Raising Questions of Power in Reigns
Reigns, released late last summer, situates the player as king of an ancient kingdom, located somewhere faintly European, somewhere in the early 7th century. But you’re not one king; you are all kings, a long-reaching dynasty of king after king, each taking up the crown upon his predecessor’s fall. The situation, then, is simple: kings upon kings who must balance the church, the army, the treasury, and the people, and the player steps into the role of king in an equally simple setup: a Choose-Your-Own-Adventure card game version of the monarchy with a Tinder-style twist–in each moment, the player has choices. Swipe (or on PC, select) yes or no, positive or negative.

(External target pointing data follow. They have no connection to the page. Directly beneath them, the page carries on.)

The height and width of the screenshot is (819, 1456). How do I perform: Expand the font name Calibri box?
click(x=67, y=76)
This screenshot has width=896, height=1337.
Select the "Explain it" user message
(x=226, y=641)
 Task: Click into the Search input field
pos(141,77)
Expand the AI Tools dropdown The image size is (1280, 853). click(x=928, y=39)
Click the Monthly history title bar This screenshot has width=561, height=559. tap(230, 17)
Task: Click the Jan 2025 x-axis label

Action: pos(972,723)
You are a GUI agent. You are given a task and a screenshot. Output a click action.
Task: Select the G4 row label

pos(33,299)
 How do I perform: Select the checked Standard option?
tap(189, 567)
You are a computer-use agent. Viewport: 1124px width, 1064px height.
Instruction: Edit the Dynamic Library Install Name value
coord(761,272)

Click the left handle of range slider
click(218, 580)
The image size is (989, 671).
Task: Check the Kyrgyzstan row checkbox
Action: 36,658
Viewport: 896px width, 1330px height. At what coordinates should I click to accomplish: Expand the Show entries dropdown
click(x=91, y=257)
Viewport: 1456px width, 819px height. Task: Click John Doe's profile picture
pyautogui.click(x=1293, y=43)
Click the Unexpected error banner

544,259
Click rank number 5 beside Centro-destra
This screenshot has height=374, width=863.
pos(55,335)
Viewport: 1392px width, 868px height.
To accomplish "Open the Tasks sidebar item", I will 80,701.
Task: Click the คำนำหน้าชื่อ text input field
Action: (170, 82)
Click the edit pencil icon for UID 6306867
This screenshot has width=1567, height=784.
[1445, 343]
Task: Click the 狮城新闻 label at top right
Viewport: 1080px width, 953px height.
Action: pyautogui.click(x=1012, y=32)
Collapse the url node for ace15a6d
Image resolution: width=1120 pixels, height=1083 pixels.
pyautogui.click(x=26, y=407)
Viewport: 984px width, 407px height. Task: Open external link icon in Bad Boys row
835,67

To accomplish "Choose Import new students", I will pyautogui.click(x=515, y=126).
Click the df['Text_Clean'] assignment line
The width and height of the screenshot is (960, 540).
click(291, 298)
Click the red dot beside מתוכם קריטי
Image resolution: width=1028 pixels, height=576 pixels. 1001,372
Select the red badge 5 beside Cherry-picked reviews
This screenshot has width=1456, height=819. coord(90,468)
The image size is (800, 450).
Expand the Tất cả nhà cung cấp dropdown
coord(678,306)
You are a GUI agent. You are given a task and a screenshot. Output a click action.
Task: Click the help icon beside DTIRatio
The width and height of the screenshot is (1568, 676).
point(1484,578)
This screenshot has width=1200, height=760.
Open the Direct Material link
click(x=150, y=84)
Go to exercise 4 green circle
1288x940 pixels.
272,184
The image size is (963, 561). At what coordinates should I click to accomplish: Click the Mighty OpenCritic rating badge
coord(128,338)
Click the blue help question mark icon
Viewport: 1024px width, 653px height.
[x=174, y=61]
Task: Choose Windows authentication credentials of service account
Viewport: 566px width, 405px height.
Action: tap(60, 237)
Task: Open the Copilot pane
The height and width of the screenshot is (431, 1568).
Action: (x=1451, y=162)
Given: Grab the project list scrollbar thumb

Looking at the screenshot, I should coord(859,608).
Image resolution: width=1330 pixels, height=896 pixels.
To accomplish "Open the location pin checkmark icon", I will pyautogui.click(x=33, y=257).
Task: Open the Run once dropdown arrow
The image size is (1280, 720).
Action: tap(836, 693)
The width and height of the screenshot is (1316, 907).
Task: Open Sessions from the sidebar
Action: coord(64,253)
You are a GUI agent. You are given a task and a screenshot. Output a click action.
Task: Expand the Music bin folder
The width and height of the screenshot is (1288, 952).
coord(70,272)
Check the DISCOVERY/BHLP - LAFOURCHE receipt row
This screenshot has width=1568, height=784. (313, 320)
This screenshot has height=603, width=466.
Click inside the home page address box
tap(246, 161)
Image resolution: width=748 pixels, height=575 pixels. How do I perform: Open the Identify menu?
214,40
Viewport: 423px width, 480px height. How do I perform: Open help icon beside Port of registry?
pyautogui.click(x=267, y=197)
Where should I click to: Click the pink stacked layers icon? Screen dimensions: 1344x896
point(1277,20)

But it turns out none of this is particularly simple at all. Every decision, every swipe, has impact; refuse to build more churches and fall out of favor with the church; refuse to give the miners a raise and preserve your treasury, but lose favor with the people. Run out of favor with any of the four pillars of the kingdom, and you’re out: slaughtered, exiled, beheaded, crushed, dozens of deaths and endings, (almost) all of which leads to a new king, a new moment… and repetition of choices.
Ruling is repetitive; sometimes the people you face change, but the situations do not. You must always consider and reconsider the distant village turning to polygamy. You must consider the level of the river, the nation to the south with a marriageable daughter, the size of the army, the possibilities of trade and discovery. The kings change; the moments repeat. Power continues as the dynasty flows onward, and even as the years turn, power remains with the king. With the player in the role of sovereign.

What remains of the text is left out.